Idk if TKD in the US is a good example of a Mcdojo. The majority of US TKD by far is Kukki TKD, which very rarely claims to be anything other than sport. You cant really judge a system for not being good at something it doesnt really care about.

I believe SD and Step Sparring arent even a part of the Kukkiwons 1st Dan requirement. 

 World Culture Taekwondo Kukkiwon will make it 

Most Kukki schools are focused on WTF style tournaments. I've personally never seen one of these schools claim to be RBSD.

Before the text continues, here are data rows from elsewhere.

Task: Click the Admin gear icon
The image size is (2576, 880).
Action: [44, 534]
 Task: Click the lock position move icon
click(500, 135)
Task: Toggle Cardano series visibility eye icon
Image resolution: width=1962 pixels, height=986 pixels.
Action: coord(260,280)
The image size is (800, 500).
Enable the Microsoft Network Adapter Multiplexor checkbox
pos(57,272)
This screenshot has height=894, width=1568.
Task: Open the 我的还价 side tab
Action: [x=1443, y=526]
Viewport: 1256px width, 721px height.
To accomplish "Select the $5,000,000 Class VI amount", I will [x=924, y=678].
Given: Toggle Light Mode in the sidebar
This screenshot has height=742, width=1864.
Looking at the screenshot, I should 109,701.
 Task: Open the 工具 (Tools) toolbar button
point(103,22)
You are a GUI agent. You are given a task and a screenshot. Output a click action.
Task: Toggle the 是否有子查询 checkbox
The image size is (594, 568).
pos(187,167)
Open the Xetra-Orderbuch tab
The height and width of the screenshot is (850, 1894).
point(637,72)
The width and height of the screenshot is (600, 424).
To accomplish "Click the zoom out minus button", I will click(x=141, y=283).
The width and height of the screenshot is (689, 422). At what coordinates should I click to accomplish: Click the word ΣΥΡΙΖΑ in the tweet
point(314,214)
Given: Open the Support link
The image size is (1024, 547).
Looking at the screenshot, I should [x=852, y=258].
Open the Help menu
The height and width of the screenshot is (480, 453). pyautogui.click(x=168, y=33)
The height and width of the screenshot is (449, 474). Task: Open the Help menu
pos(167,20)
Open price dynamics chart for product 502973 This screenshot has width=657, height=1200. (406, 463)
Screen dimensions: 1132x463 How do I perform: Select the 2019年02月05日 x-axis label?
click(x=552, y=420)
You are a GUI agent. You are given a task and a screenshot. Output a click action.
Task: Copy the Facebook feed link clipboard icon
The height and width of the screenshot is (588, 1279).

Labelling them a bad school over something they dont do, is like calling a boxing gym gym because their students got taken down and crushed in a barfight. Or saying a gyms wrestling program is crap because their wrestlers lose to boxers.


----------



## Mephisto (Mar 3, 2015)

Drose427 said:


> Idk if TKD in the US is a good example of a Mcdojo. The majority of US TKD by far is Kukki TKD, which very rarely claims to be anything other than sport. You cant really judge a system for not being good at something it doesnt really care about.
> 
> I believe SD and Step Sparring arent even a part of the Kukkiwons 1st Dan requirement.
> 
> ...


If you've been following the thread you'd see that I'm using "good" and "bad" in relation to self defense and fighting ability. Does someone who goes to a Kukki school looking for self defense and fighting ability get told that kukki is only about point sparring, and that they don't care about self defense?    Does that school claim to tech self defense? i don't see a problem with a school that only claims to teach point sparring, but I doubt theyre as up front about what they do as you are.


----------



## Tony Dismukes (Mar 3, 2015)

Drose427 said:


> Idk if TKD in the US is a good example of a Mcdojo. The majority of US TKD by far is Kukki TKD, which very rarely claims to be anything other than sport. You cant really judge a system for not being good at something it doesnt really care about.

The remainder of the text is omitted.